[Records shown]:
-=-=-

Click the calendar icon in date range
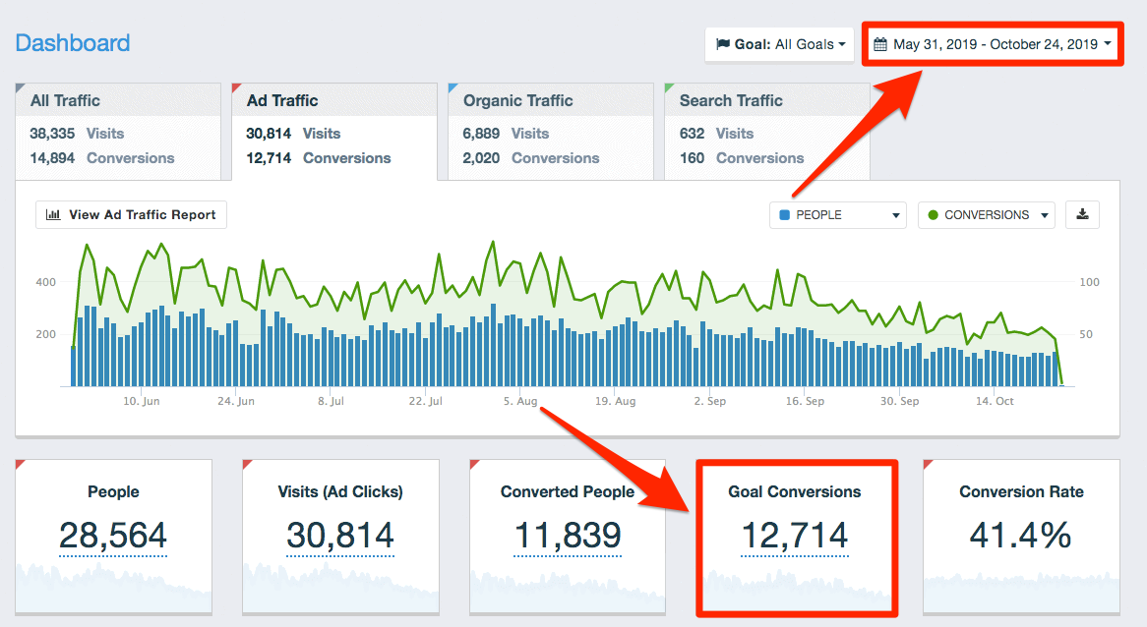tap(879, 44)
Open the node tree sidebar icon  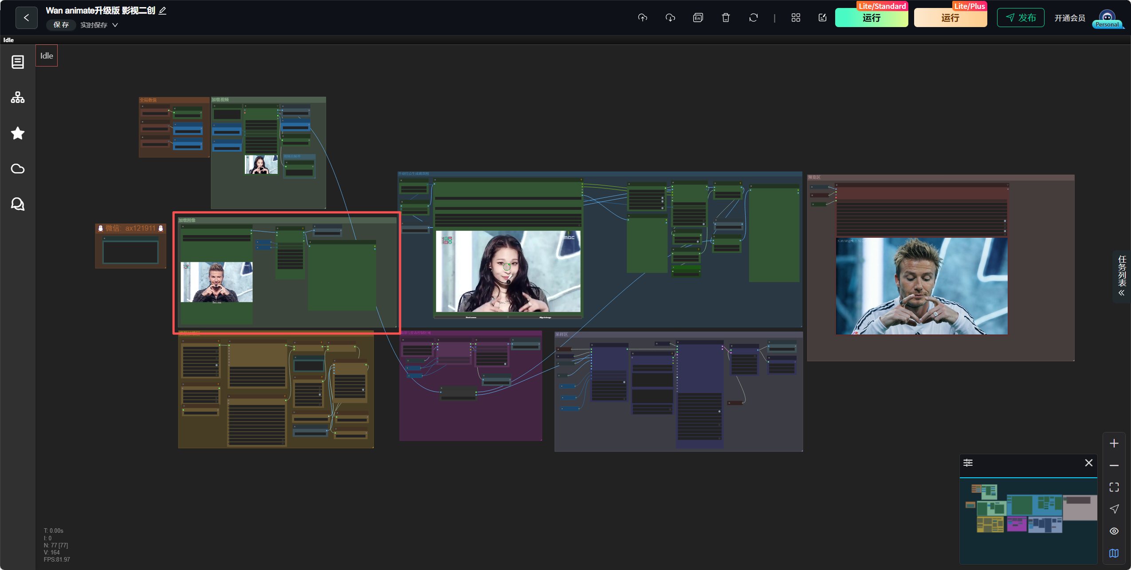[18, 98]
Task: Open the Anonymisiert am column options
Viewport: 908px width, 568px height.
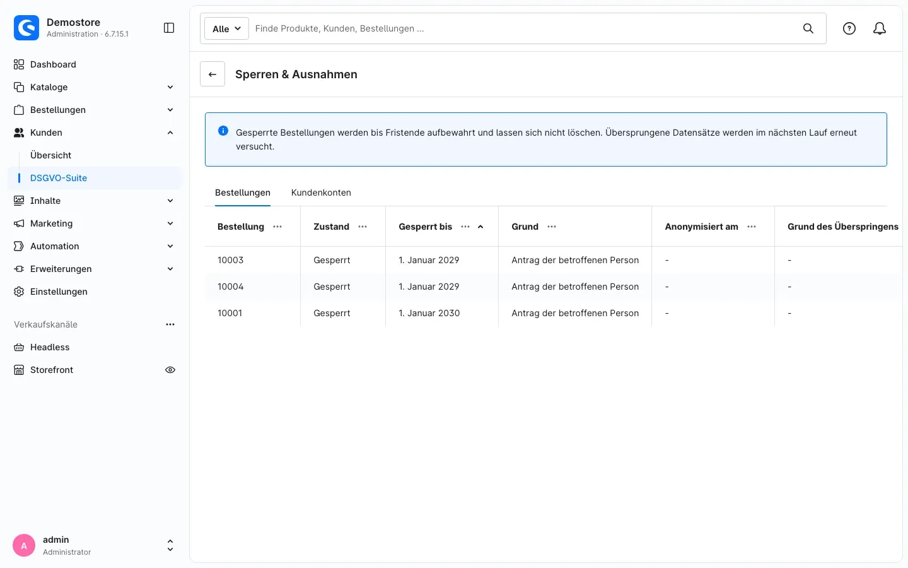Action: coord(752,227)
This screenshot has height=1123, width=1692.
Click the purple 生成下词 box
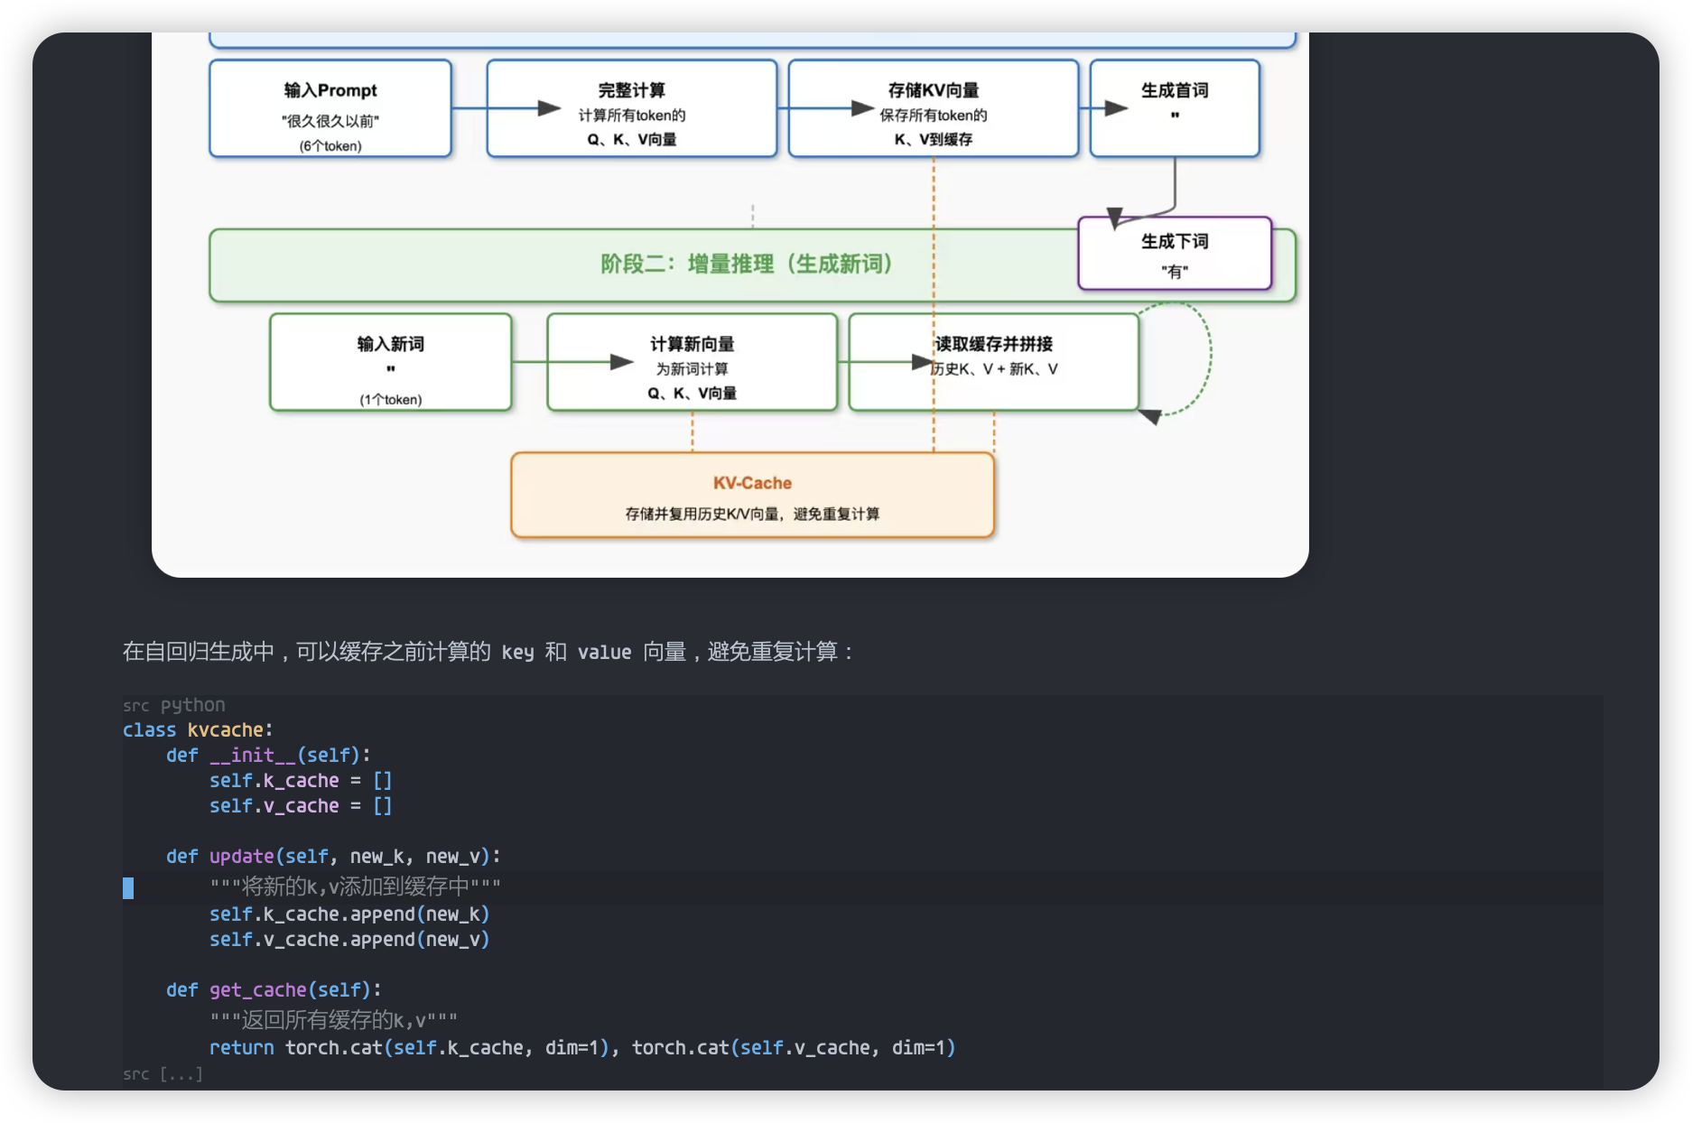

-=-=-

[Goal of the exercise]: With the pictures excluded, transcribe word for word only the lines from the one containing "Viewport: 908px width, 568px height." through the last line of the records.

[Exercise output]:
Viewport: 908px width, 568px height.
Action: coord(752,227)
This screenshot has height=1123, width=1692.
Click the purple 生成下词 box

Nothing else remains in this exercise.